Saved entries:
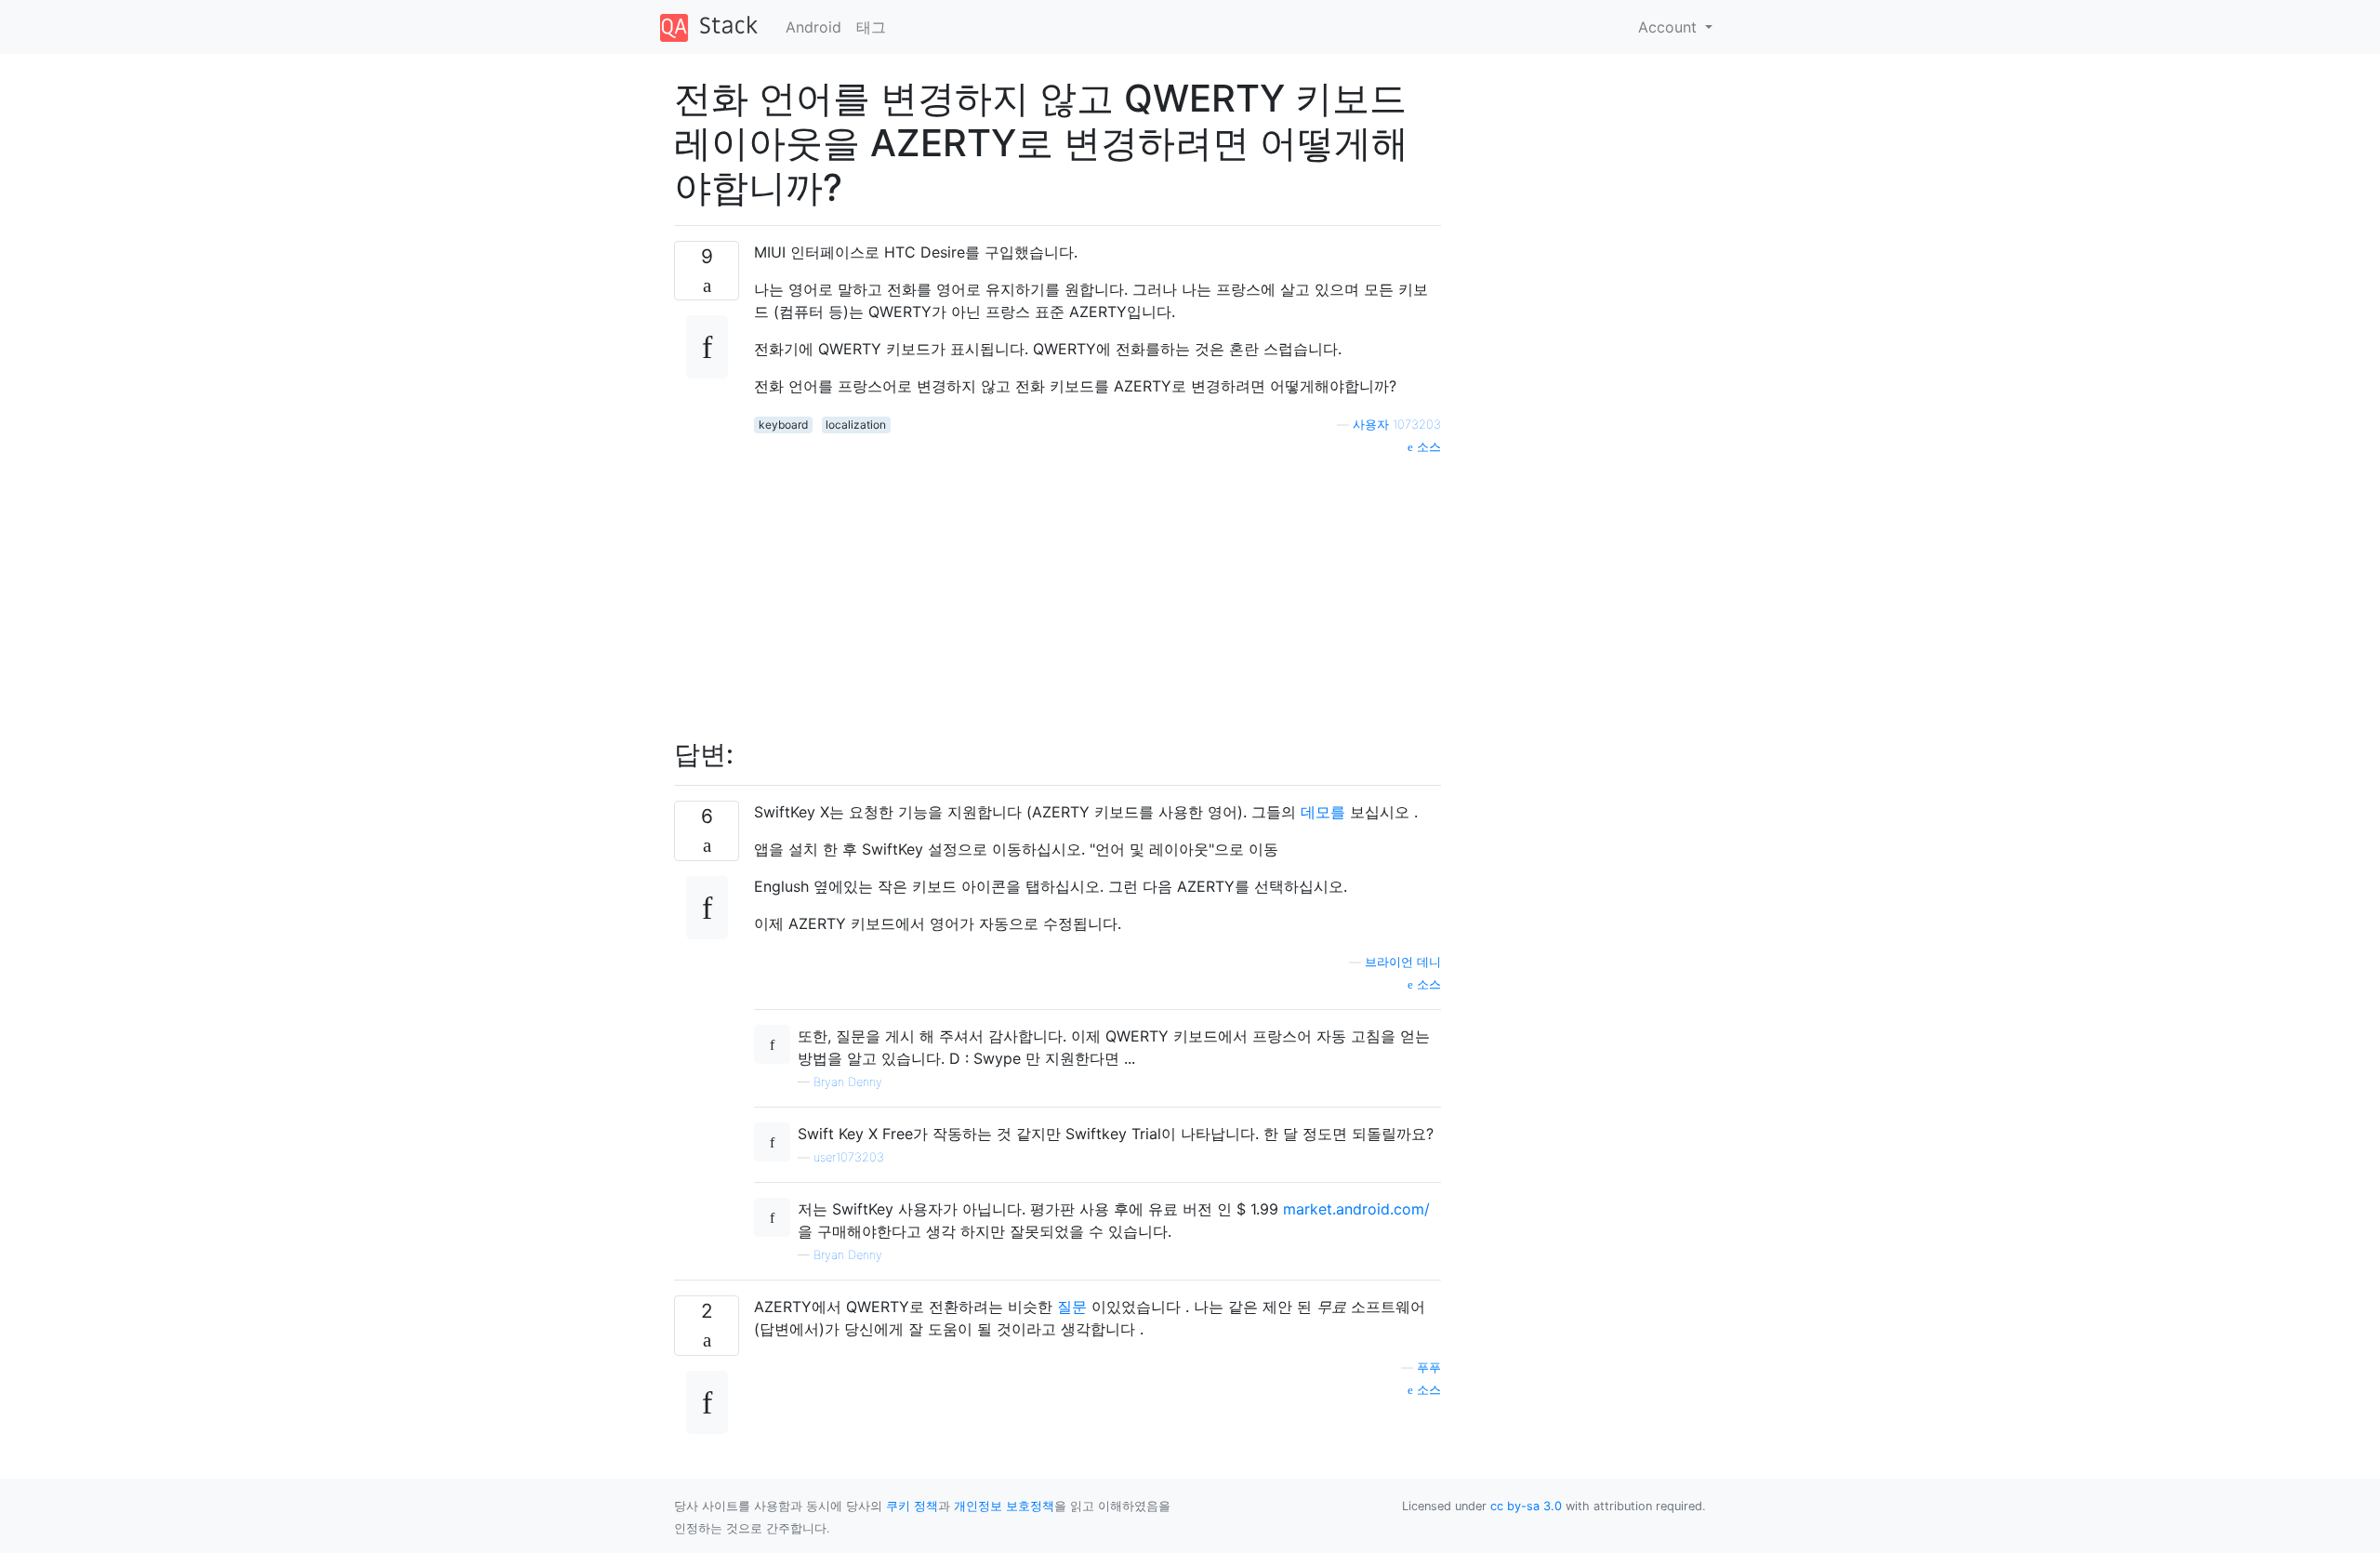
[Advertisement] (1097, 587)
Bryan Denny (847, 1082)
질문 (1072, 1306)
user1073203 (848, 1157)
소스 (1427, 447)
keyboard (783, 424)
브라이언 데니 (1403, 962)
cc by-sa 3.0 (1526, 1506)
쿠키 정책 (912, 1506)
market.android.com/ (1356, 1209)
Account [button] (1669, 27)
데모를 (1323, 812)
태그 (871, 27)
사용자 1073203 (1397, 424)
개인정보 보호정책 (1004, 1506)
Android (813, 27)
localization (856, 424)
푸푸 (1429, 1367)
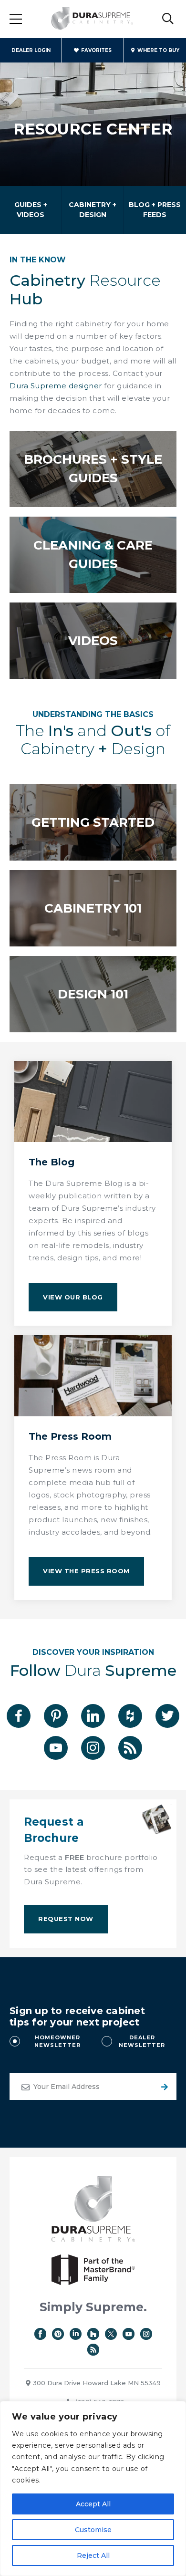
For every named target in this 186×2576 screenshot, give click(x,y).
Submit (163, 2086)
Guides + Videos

## What is needed
Your answer must be an exact copy of the entries above, with no pictures in it.

## Response to the exercise
[Advertisement] (1097, 587)
Bryan Denny (847, 1082)
질문 (1072, 1306)
user1073203 (848, 1157)
소스 (1427, 447)
keyboard (783, 424)
브라이언 데니 (1403, 962)
cc by-sa 3.0 (1526, 1506)
쿠키 정책 (912, 1506)
market.android.com/ (1356, 1209)
Account [button] (1669, 27)
데모를 (1323, 812)
태그 (871, 27)
사용자 1073203 (1397, 424)
개인정보 보호정책 (1004, 1506)
Android (813, 27)
localization (856, 424)
푸푸 (1429, 1367)
For every named target in this 186×2576 screenshot, give click(x,y).
Submit (163, 2086)
Guides + Videos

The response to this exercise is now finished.